Yesterday AMD not only released the Ryzen 3000 series, the company also released two new graphics cards. I guess they didn’t want to make the life of reviewers too easy.
Those two cards are:
- The Radeon RX 5700 XT, with a launch price of $399/420€, a boost clock of 1905 MHz and 225W TDP.
- The Radeon RX 5700, with a launch price of $350/370€, a boost clock of 1725 MHz and 180W TDP.
And to everyone’s big surprise those cards are actually good and priced competitively.
Why is that surprising? It’s because of AMD’s recent track record with gpu launches. Over the last years the company had a dual strategy: Releasing iterations of the Radeon HD 7800/7900 cards (that were high end in 2012) and at the same time placing new experiments on the market. The first part of that strategy worked somewhat: The current iteration of the Radeon HD line is the Radeon RX 500 series, and the RX 570 and RX 580 are great cards – at the lower end of the market up to 200 bucks. While the second iteration, R9 290X, was still a high end card, its current version – the RX 590 – sits at position 17 of the meta benchmark. Nvidia’s stronger cards play in a different league.

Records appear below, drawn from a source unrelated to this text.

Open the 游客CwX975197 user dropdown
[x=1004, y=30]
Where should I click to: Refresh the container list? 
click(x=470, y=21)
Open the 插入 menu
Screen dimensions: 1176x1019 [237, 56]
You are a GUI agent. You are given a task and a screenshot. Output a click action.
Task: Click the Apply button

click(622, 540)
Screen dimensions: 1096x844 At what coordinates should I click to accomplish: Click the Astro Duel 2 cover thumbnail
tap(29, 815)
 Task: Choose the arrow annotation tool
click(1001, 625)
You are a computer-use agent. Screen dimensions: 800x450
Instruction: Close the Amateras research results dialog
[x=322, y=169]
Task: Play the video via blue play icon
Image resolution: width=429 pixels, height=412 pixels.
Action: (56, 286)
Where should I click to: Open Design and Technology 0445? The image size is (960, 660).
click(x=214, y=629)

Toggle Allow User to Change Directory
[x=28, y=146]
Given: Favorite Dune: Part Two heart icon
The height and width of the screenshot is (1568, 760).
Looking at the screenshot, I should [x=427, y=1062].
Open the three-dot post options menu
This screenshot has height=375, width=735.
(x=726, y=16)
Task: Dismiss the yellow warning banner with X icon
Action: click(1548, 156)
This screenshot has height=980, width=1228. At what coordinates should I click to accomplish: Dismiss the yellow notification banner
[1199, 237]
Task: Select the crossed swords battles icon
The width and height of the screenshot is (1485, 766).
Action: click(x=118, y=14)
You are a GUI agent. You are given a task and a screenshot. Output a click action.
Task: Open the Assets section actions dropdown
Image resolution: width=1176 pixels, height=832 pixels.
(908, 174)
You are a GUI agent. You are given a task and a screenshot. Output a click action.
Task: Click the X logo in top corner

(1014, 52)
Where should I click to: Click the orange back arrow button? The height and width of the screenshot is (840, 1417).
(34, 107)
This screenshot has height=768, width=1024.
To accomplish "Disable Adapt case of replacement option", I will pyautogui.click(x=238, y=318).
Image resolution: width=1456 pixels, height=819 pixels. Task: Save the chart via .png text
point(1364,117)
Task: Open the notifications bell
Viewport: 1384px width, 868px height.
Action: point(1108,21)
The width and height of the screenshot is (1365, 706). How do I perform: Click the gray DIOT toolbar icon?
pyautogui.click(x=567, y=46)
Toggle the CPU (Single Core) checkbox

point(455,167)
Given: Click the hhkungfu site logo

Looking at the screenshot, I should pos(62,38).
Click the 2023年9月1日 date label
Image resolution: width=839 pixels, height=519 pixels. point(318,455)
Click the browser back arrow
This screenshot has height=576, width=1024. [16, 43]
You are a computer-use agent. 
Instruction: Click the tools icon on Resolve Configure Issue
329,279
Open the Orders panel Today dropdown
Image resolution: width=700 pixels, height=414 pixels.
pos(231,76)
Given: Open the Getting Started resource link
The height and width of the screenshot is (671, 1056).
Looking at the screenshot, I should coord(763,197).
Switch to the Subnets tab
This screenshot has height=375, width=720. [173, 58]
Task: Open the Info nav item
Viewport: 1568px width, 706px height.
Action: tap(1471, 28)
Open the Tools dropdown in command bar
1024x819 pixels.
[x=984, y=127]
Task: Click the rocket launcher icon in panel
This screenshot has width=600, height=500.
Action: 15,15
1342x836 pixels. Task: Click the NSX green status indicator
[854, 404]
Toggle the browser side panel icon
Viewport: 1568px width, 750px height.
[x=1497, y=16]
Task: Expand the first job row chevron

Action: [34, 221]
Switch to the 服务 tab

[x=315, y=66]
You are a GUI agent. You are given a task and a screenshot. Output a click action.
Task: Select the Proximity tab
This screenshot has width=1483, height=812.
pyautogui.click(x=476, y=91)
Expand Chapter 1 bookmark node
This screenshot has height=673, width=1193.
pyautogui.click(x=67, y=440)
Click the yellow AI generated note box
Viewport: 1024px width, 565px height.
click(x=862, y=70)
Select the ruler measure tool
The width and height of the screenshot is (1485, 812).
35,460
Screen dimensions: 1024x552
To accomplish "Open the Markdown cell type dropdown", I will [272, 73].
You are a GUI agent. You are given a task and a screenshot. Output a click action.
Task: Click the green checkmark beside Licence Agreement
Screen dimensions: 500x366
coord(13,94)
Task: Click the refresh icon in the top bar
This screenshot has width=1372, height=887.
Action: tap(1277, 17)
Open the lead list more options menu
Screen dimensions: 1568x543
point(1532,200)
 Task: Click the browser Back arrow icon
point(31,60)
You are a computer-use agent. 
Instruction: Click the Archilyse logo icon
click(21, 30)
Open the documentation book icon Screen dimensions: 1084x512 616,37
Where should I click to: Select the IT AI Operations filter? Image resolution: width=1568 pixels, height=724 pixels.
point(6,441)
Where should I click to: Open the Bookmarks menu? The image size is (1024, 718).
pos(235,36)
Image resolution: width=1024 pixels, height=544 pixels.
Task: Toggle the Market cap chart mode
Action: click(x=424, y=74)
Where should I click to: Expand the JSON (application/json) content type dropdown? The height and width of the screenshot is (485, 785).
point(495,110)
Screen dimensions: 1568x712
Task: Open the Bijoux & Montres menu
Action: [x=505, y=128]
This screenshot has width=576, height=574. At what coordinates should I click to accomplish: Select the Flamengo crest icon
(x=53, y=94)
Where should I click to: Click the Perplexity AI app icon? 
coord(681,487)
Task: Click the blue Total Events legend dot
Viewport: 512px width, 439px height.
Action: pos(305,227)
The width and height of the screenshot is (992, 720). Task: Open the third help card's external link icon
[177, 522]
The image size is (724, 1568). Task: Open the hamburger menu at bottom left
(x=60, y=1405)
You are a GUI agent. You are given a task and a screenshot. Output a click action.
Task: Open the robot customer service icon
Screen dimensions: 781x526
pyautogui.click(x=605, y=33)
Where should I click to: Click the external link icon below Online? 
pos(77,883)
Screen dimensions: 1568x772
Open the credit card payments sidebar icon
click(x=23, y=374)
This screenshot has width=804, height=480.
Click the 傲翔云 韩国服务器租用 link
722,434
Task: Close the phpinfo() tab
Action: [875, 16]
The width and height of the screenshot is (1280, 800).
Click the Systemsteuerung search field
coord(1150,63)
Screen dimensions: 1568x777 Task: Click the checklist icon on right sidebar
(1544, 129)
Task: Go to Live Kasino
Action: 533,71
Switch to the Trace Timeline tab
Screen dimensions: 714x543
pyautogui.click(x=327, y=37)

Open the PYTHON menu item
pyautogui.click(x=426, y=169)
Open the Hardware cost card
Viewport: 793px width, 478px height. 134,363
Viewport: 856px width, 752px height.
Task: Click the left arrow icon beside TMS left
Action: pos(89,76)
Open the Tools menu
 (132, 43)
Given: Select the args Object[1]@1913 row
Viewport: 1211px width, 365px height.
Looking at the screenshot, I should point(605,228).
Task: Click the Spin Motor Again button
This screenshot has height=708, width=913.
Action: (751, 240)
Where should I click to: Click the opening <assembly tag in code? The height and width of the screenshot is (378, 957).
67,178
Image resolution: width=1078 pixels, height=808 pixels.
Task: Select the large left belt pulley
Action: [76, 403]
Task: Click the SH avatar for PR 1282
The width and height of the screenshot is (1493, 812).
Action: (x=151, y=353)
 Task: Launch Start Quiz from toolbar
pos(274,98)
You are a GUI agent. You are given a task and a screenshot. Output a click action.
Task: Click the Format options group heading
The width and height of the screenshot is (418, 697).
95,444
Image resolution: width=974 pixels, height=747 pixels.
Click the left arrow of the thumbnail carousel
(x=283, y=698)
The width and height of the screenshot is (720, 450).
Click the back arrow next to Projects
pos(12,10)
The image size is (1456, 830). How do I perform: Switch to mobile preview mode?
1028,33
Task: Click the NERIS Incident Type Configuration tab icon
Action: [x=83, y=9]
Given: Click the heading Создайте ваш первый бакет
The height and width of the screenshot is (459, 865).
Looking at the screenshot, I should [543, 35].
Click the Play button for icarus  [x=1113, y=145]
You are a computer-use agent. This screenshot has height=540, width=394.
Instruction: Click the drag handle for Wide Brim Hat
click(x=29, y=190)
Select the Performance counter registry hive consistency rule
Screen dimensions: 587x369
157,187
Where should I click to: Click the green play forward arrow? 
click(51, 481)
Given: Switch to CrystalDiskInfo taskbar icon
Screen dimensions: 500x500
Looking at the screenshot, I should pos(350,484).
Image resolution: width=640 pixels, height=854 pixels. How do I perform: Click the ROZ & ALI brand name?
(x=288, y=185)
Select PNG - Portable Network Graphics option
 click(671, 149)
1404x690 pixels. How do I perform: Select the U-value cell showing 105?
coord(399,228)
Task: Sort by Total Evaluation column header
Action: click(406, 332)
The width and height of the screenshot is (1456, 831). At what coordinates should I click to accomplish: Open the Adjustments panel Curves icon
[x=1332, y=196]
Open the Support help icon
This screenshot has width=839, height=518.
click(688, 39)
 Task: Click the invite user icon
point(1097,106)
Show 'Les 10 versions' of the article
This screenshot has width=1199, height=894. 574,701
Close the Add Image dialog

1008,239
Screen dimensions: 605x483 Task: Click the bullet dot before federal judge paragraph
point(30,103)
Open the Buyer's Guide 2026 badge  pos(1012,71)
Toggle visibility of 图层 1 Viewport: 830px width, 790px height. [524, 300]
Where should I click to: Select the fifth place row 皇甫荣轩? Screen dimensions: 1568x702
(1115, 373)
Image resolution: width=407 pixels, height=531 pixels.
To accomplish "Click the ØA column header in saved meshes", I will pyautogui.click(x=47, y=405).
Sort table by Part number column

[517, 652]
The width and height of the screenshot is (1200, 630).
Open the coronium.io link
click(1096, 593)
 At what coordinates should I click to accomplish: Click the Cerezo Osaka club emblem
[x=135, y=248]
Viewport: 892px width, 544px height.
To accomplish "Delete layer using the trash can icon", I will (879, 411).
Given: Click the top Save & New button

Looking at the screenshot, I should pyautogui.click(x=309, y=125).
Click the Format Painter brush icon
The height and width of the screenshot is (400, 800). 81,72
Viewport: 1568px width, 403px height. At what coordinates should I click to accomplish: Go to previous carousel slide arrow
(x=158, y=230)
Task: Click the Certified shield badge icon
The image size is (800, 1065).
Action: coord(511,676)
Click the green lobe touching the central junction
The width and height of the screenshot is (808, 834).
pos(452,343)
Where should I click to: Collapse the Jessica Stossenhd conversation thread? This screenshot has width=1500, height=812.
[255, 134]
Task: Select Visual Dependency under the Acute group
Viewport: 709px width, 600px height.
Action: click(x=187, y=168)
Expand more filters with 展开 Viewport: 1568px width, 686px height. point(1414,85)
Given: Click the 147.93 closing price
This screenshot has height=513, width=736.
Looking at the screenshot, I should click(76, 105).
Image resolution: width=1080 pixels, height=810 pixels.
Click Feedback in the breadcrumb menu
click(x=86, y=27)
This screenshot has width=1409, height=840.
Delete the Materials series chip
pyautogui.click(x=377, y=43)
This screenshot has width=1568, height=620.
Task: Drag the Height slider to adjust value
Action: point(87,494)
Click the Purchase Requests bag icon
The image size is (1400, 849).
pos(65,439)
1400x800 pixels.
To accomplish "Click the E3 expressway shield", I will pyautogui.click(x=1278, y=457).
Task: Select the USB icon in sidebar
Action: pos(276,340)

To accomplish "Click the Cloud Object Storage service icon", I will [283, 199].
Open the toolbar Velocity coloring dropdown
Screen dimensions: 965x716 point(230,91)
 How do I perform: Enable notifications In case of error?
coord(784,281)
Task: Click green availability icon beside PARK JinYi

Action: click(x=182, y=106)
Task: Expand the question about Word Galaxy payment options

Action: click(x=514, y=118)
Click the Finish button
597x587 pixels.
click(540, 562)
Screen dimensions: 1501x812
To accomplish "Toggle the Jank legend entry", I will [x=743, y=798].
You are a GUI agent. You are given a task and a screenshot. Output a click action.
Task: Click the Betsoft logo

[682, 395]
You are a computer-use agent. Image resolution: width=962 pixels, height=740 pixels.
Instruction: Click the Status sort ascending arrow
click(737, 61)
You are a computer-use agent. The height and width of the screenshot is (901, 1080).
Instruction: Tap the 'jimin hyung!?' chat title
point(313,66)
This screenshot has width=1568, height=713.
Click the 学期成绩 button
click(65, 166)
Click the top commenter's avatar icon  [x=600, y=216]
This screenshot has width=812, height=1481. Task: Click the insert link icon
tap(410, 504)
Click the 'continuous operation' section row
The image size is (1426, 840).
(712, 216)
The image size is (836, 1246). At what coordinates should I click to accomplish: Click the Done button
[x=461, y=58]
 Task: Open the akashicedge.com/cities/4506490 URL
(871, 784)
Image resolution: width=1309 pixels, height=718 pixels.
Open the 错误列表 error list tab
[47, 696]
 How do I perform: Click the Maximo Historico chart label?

At the same time the experiments and efforts to place a card at that level failed. Fury still tackled the high end (at that time defined by the GTX 980 Ti), but was a bit behind. It took a while till a successor was released. Vega was hyped a lot, but suffered from high energy usage, being loud at load and being unavailable during the crypto bubble. And finally the recent Radeon VII was slower than cheaper alternatives by Nvidia.
Despite that history the Radeon RX 5700 and 5700 XT look great:
Please check this comparison page to see which games and reviews went into that rating.
In the meta benchmark, the Radeon RX 5700 XT reaches the 5th position, right below the way more expensive Radeon VII. And the smaller Radeon RX 5700 follows two positions below, above Vega 64, GTX 1080 an RTX 2060. That’s especially nice because of their energy usage: Yes, those are with 225W and 180W still energy hungry cards, but their competition does not need less to reach their performance. The RTX 2080 is also at a TDP of 225W, the Vega 64 is at 300W(!), the (slower) RTX 2060 still at 160W.
Missing in that benchmark are the RTX Super cards. They are not in there because they are not released yet. But benchmarks are out, and it’s clear the RTX 2060 Super is at the performance level of a RTX 2070 and the RTX 2070 Super a bit below a RTX 2080. Which in effect means the RX 5700 and RX 5700 XT are still competitive, in absolute performance and price/performance.
One drawback is the cooler. Till now only a reference version is available, and the blower style cooler gets loud under load. It seems to be better than at the Vega release, but it is still not ideal. Partner cards should fix that in August.